Почему он дружил с нами, малышами, я могу объяснить только теперь. Наши дома стояли примерно в двух километрах от станции и представляли собой тихий, малолюдный околоток. Сверстников Андрея в околотке не было. Возвращаясь из школы, которая находилась на станции, Андрей в свободное от выполнения домашних заданий и дел время просто вынужден был общаться с нами – малявками. Но при этой вынужденности он любил и никогда не обижал нас.
Дом Тарковых находился метрах в пятидесяти от железной дороги. Стоило пересечь огород по едва видимой, устеленной картофельной ботвой тропинке, перелезть через жерди изгороди, и вот она – дорога. В сумерках иногда казалось, что поезда идут прямо по огороду.
В теплые дни мы вместе с Андреем часто ходили к железной дороге, по-птичьи усаживались на верхнюю жердь изгороди и смотрели на проходящие поезда. Смотреть на них было интересно еще и потому, что на платформах почти всегда стояли накрытые брезентом пушки, танки, машины.

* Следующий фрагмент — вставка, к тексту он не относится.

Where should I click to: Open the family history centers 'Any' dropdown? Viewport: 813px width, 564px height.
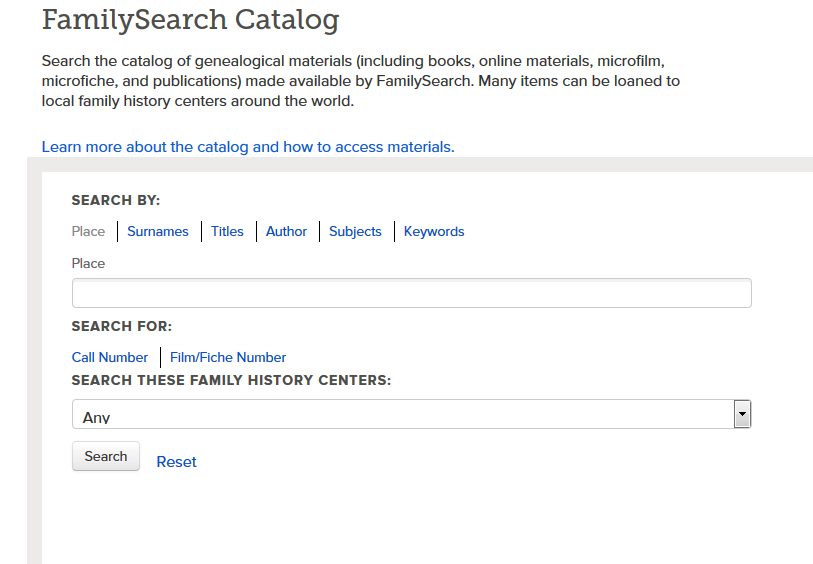[x=400, y=415]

– Брезентом всю технику накрывают для того, чтобы ее не видели шпионы, – объяснял нам Андрей. – Спрячется шпион где-нибудь в кустах, в траве, в яме, вытащит из чемодана радиопередатчик: «Алло! Алло! Это я – Одноглазый Фриц. Вон идет советский поезд, везет на фронт технику. Записывайте – танков…» И замолчит. Фиг ему, шпиону! Наши командиры умнее его в сто раз. Видит шпион, что под брезентом боевая техника стоит, а не знает, какая.
– А почему фриц одноглазый? – спрашивал кто-нибудь из нас. – И почему мы можем различить, что под брезентом находится танк или пушка, а немецкий шпион не может?
– Ха! – отвечал Андрей. – Да все просто. Глаз шпиону выбили наши солдаты. Увидел однажды наш снайпер: шпион из кустов выглядывает, за поездом следит, – бац из винтовки, и готово! А может, ему сами немецкие генералы глаз выбили: «Кормим тебя, кормим, деньги тебе платим, одеваем, обуваем, а толку никакого». Как он отличит танк от пушки, если у него один глаз, да и тот плохо видит.
Полюбовавшись на наши открытые рты и немигающие, вытаращенные глаза, Андрей не выдерживал и с хохотом слезал с изгороди:
– Не могу! Упаду! А ну-ка, пацанва, налетай на меня. Я советский боец-борец-молодец. Нападай!
Мы нападали, и Андрей аккуратно складывал нас в кучу. Руки у него были ловкие и сильные.
Летом, теперь уже не помню какого – 1942 или 1943 года, Андрей Тарков спас меня от смерти.
Тогда с самого утра припекло солнце. Над рекой на миг поднялся легкий парок, и она тут же засверкала, заиграла призывно золотыми бликами, потянула нас, пацанов, к себе каким-то не водяным – живым теплом.